Sarracenia rosea was first identified by the American botanist Edgar T. Wherry as a "mutant" form of S. purpurea in 1933 based on specimens collected by Frank Morton Jones in 1910 near Theodore, Alabama and Wherry's own collections in 1932, likely also from southern Alabama. These plants differed from S. purpurea in the rose-pink petals and nearly white style (S. purpurea has deep maroon petals and the style is typically green). Wherry sent specimens to Louis Burk, a Philadelphia horticulturalist, who confirmed Wherry's field observations in greenhouse-grown plants. Wherry followed this revelation and suggested naming the variety in honor of Burk, but it remained unpublished.

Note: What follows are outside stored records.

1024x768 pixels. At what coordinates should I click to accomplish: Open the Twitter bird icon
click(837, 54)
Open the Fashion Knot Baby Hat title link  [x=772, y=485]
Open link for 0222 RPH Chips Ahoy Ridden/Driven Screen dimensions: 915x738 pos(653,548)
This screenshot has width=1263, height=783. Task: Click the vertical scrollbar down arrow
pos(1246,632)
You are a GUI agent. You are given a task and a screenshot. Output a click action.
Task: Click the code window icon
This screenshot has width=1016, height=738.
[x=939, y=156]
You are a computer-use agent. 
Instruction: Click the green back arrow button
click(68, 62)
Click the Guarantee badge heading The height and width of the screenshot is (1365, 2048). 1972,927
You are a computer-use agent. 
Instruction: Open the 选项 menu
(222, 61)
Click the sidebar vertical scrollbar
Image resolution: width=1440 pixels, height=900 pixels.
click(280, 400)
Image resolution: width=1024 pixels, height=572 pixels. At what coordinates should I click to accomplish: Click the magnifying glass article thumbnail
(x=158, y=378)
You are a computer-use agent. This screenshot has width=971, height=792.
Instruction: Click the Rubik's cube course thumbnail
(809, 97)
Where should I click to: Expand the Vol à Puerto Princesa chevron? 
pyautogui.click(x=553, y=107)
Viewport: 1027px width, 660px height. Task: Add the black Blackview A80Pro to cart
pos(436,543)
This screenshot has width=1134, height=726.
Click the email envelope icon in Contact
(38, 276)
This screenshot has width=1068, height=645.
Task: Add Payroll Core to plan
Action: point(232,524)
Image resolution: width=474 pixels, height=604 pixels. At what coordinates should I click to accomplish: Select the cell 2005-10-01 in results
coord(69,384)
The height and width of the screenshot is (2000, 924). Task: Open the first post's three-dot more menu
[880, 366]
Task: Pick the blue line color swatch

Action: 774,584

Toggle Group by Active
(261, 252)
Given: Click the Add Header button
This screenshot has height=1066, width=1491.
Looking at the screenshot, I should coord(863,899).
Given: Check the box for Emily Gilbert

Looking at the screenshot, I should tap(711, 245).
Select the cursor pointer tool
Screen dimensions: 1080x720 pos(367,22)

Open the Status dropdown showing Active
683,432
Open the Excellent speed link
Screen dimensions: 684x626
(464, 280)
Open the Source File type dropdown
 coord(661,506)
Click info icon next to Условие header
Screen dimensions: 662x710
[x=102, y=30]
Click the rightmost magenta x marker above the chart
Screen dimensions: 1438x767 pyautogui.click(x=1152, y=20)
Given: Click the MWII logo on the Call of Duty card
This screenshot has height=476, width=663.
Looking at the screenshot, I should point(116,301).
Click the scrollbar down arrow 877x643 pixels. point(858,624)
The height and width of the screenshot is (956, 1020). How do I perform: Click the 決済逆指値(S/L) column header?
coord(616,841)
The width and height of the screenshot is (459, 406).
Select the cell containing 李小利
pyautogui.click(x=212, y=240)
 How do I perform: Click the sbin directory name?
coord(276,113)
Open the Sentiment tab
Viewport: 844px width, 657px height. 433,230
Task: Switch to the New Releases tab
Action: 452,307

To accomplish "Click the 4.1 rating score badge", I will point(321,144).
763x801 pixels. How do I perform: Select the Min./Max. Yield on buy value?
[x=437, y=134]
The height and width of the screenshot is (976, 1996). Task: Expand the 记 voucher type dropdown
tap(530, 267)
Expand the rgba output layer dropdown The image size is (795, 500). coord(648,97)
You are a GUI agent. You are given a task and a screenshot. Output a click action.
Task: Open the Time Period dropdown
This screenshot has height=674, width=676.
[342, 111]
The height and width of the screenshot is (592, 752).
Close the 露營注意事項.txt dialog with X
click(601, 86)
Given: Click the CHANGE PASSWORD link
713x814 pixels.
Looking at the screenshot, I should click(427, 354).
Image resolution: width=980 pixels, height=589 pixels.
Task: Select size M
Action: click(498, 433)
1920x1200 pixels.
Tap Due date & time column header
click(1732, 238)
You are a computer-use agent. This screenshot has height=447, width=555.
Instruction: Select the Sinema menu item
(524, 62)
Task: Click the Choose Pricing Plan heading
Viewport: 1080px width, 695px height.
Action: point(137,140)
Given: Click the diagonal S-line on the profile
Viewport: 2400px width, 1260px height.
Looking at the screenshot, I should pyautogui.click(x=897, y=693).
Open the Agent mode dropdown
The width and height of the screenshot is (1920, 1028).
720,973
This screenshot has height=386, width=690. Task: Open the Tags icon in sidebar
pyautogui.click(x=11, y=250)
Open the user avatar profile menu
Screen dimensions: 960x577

Based on the morphological differences from the southern subspecies, S. purpurea subsp. venosa, and the geographic isolation of the populations with pink petals along the Gulf Coast, the American botanist Donald E. Schnell formally described this taxon in a 1993 issue of Rhodora, the journal of the New England Botanical Club. Schnell decided to place this taxon at the rank of variety below subsp. venosa as S. purpurea var. burkii, honoring Louis Burk as Wherry had suggested 60 years earlier. In 1999, however, botanists Robert Naczi, then a professor of biology at Northern Kentucky University, and Frederick and Roberta Case described this plant as a new species, naming it Sarracenia rosea. They compiled morphological data from specimens of S. purpurea and S. rosea and found significant differences in scape height, petal size, pitcher "lip" thickness, and pitcher leaf morphology. All of this evidence, combined with the allopatric distribution that does not overlap with S. purpurea, lead the authors to determine the Gulf Coast populations with pink petals are worthy of recognition at species rank. They chose to assign a new epithet, rosea, to the species rather than utilize the varietal epithet burkii as allowed under article 11.2 of the International Code of Botanical Nomenclature to avoid confusion and express the color of the flowers in the species epithet.